His dark hair was slightly too long, curling over his collar, and he wore clean jeans and a pressed button-down that looked like it had been ironed with great reluctance.

He’d cleaned up for the funeral. She could tell because his boots, while polished, had a crescent of dried mud along the sole seam that polish couldn’t quite reach.

“I’m Dillon Steele,” he said. “I was Fern’s vet.”

“Her veteran?” Tessa asked blankly.

“Her veterinarian.”

Ahh. Right. Fern’s menagerie of misfit animals no one else would take. Aloud, she said politely, “Of course. Thank you for coming.” She extended her hand the way her mother had trained her—firm grip, eye contact, smile.

His hand was rough and warm and approximately twice the size of hers.

“Fern was a good woman,” he said. “A pain in the rear, but good.”

Tessa blinked. Nobody at funerals where she came from would dare speak ill of the dead. Nor would they show up in muddy boots and insult a dead woman with easy affection, either. But truth be told, both seemed imminently fitting for Fern’s memorial.

“She was a good person,” Tessa agreed carefully.

His gaze traveled over her with the same clinical assessment she imagined he used on livestock. She bristled. Had he just looked at her the way he’d look at a horse?

“You’re the daughter-in-law from New York City,” he said. It wasn’t a question.

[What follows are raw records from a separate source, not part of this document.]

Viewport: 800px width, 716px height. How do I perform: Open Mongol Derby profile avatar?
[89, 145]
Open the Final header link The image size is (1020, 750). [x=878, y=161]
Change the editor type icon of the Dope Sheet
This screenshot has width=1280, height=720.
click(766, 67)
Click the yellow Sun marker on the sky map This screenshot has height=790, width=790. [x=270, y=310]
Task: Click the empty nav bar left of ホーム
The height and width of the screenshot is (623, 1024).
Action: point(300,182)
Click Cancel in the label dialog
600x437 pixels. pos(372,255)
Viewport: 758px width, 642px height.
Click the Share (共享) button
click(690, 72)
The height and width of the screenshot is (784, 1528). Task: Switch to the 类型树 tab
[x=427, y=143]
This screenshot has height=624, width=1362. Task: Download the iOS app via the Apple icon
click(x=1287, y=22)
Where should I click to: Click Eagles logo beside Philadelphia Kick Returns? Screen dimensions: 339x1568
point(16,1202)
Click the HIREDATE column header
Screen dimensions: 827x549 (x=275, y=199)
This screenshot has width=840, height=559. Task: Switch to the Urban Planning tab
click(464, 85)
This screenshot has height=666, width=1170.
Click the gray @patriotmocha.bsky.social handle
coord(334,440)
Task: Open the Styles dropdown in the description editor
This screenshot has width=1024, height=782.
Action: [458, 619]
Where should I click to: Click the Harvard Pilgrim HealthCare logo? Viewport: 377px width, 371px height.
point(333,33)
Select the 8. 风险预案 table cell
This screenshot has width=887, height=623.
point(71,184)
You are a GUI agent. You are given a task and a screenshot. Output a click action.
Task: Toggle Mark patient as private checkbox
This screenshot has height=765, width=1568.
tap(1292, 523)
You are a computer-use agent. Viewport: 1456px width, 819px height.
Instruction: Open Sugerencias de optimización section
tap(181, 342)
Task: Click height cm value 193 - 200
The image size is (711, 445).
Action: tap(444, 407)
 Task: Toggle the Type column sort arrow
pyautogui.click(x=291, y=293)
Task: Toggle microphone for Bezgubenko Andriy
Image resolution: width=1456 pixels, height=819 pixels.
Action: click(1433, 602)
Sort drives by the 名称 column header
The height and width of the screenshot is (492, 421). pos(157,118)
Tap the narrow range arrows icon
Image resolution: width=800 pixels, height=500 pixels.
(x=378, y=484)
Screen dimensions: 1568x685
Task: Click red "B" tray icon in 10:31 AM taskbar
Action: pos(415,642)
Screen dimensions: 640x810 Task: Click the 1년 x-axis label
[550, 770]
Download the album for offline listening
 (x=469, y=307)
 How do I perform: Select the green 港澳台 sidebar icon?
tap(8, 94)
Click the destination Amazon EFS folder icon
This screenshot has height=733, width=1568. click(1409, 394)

“I live in Cobbler Cove, actually. I’ve been here over a decade.”

“Huh.” He glanced at her pearls, heels, and handbag, which admittedly cost more than some of the trucks in the parking lot. “Could’ve fooled me.”

The words landed with a casual precision. He wasn’t being rude, exactly. He was being honest in that blunt, infuriating way people around here tended to be. As if tact was a foreign concept they’d never warmed up to.